# Wcb January '08 Meeting, Monday 14th January, 7.30pm @ Rivervale C



## randyrob (7/1/08)

Hello Everyone,

Just a reminder the next West Coast Brewers Meet is on Monday 14th January, 7.30pm @ Rivervale Community Centre MAP LINK HERE

anyone in WA that has made a new years resolution to brew beer, brew better beer or at least drink better beer should come for a look-see to see what we get up to, anyone is welcome.

i've been to a few meetings now and you have my word the guys don't scratch or bite, some of them are even friendly 

for any more info about the club just click on the website link on my sig below 

Hope to see all the usual suspects plus some new faces?

Rob.


----------



## big d (7/1/08)

Just checked my work roster twice and can only make 6 meetings this year.First one being in April.
Im not overly impressed as i was hoping to get to some more meets this year.

Cheers
Big D


----------



## Kai (8/1/08)

I reckon my roster allows me to attend this one.


----------



## randyrob (8/1/08)

i forgot to even check with my rooster... gobble gobble





6 is still not bad big d, see u in april!


----------



## ausdb (9/1/08)

Just remember Folks that the Ironbrewer results will be announced this meeting so make sure are there.

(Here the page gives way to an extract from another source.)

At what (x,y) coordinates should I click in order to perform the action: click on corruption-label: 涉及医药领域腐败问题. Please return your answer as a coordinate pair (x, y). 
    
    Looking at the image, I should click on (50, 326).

Plus it's time to dig deep and cough up your membership dues for the year again and as I am now chief embezzeler (treasurer) I will hunt you down like a dog to make sure I can fund my brewery expansion program if you don't pay up h34r: h34r: 

PS RandyRob your Roster looks real good maybe we can deepfry it at the next brewday


----------



## Kai (15/1/08)

Well, my work rooster said yes but my sleep rooster said bugga-yoodle-yoo. I'm gunne give up on these babies, I think.


----------